• _Task requirements_: Can you copy the lines word for word, starting at the line that contains "Go to previous" and ending at the line that contains "Action: pos(93,27)", with both of those lines included?

[Interface element records]
━━━━━━

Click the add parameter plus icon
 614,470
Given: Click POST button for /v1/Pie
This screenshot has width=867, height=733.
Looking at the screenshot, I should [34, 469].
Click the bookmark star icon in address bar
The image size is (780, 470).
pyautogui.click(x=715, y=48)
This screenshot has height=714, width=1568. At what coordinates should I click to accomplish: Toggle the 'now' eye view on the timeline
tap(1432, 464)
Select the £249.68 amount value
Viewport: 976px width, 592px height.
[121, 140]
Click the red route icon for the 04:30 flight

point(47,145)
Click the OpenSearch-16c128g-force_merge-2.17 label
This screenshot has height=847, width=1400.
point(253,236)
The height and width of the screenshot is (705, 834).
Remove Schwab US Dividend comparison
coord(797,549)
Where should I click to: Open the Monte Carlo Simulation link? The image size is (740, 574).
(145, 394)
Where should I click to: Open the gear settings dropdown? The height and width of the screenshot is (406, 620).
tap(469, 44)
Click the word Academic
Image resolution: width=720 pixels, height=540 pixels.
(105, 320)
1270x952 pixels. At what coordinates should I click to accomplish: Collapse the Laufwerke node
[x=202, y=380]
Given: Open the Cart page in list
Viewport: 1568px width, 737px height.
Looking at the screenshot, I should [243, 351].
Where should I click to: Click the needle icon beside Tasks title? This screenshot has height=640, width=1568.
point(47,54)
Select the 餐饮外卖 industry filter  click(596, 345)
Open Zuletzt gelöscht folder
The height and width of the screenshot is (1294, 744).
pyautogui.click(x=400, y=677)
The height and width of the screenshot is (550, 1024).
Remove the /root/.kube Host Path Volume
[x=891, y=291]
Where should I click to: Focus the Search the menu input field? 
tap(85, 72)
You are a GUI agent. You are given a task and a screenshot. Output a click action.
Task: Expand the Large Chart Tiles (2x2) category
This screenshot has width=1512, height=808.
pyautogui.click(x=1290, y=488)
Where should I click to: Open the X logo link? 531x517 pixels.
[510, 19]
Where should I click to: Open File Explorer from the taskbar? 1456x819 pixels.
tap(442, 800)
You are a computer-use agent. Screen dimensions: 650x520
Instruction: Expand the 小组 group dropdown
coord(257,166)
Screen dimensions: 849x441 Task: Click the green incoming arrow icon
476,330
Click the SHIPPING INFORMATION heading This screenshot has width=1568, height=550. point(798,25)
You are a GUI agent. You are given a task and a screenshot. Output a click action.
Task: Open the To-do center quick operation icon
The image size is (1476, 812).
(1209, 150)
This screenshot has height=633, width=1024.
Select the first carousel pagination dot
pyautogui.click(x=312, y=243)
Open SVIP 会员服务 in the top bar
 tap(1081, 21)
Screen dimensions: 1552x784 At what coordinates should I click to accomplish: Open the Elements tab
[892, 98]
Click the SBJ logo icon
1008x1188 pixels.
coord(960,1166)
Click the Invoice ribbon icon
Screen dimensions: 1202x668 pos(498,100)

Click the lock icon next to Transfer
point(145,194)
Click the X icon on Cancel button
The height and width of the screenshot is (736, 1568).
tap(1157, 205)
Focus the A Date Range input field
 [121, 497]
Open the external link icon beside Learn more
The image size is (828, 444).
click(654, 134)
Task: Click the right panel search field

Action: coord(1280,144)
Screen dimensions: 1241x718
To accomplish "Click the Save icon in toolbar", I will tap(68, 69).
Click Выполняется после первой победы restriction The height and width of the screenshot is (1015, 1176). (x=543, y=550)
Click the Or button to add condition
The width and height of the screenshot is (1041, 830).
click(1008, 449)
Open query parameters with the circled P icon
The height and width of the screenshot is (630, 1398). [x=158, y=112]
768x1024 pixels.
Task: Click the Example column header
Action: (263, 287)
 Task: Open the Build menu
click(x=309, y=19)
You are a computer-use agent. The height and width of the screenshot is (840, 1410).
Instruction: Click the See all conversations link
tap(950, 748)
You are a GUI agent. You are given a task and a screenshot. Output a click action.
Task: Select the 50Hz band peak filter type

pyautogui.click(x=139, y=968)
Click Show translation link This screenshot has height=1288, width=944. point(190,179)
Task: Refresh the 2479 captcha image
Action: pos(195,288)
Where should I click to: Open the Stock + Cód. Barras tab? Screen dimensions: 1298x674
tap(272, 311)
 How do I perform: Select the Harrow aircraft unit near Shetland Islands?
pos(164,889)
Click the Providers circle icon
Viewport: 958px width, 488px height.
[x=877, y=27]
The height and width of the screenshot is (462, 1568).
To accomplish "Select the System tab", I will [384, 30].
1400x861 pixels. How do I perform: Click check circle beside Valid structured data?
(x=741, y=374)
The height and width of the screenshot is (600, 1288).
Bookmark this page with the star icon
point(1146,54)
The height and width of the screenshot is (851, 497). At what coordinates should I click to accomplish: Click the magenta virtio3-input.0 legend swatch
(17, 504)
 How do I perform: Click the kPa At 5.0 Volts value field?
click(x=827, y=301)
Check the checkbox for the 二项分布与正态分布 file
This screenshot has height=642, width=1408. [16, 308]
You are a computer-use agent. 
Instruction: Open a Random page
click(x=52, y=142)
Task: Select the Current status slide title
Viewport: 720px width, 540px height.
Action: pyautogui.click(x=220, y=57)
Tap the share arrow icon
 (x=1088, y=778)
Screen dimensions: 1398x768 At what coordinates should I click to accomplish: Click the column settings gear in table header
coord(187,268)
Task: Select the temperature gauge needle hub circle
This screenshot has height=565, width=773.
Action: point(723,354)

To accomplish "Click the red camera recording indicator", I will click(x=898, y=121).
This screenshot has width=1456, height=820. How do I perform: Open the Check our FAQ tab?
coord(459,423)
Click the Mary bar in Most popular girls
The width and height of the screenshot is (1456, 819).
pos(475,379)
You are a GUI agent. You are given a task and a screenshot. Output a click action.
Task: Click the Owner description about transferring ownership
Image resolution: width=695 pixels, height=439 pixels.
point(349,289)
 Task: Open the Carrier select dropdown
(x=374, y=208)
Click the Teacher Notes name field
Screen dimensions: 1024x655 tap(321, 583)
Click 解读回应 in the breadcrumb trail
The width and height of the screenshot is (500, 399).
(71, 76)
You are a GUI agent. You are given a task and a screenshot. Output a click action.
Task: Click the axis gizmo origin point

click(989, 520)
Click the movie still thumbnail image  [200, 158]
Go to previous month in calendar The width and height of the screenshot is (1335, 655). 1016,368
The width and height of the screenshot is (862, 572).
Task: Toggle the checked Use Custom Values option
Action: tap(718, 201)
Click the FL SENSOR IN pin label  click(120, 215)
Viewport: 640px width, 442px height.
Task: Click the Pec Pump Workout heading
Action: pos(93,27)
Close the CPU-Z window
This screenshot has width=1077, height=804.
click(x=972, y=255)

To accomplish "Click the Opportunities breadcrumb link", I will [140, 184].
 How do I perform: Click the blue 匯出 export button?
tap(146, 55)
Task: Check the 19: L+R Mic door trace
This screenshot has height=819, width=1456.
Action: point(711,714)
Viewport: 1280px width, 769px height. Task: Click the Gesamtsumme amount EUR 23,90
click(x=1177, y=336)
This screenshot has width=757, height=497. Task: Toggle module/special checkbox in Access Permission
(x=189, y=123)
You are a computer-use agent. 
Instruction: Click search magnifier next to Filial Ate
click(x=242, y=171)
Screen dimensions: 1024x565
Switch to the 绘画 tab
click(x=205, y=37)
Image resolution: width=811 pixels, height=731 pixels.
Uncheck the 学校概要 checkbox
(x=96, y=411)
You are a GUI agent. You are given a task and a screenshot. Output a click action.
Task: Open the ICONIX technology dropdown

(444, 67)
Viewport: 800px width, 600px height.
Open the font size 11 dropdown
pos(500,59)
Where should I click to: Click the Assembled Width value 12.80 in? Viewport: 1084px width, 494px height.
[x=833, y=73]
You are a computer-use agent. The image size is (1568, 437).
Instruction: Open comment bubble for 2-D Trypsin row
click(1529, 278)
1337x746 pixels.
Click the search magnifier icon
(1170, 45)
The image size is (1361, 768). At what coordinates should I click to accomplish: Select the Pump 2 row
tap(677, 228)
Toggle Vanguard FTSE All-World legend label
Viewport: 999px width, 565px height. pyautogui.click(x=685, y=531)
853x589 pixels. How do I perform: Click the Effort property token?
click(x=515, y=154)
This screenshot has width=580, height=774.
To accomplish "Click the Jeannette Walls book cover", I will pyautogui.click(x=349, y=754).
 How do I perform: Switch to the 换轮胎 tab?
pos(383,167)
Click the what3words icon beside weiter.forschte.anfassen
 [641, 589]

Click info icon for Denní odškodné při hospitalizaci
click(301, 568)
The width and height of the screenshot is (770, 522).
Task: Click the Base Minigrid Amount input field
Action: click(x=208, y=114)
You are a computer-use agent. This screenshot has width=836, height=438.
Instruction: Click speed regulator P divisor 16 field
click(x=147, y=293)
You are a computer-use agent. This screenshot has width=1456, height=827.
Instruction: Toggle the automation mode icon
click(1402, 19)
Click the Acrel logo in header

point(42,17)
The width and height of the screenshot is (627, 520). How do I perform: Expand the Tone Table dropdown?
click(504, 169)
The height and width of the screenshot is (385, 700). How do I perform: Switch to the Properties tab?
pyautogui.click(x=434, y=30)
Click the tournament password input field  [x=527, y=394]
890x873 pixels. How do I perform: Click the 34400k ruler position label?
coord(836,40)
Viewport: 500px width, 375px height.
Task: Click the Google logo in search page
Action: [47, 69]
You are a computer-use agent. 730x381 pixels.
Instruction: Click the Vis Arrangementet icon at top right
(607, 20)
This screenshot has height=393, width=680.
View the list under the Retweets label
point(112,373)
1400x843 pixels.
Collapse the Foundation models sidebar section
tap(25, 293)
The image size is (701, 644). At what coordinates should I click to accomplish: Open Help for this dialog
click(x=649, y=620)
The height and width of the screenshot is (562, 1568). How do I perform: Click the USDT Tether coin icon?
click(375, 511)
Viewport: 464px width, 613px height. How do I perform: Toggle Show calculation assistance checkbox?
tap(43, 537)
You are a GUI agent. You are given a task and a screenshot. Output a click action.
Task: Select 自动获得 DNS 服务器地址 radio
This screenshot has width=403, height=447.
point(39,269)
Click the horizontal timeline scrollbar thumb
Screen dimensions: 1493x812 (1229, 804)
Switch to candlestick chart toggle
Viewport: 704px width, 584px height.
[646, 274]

━━━━━━

• _Exercise response_:
Go to previous month in calendar The width and height of the screenshot is (1335, 655). 1016,368
The width and height of the screenshot is (862, 572).
Task: Toggle the checked Use Custom Values option
Action: tap(718, 201)
Click the FL SENSOR IN pin label  click(120, 215)
Viewport: 640px width, 442px height.
Task: Click the Pec Pump Workout heading
Action: pos(93,27)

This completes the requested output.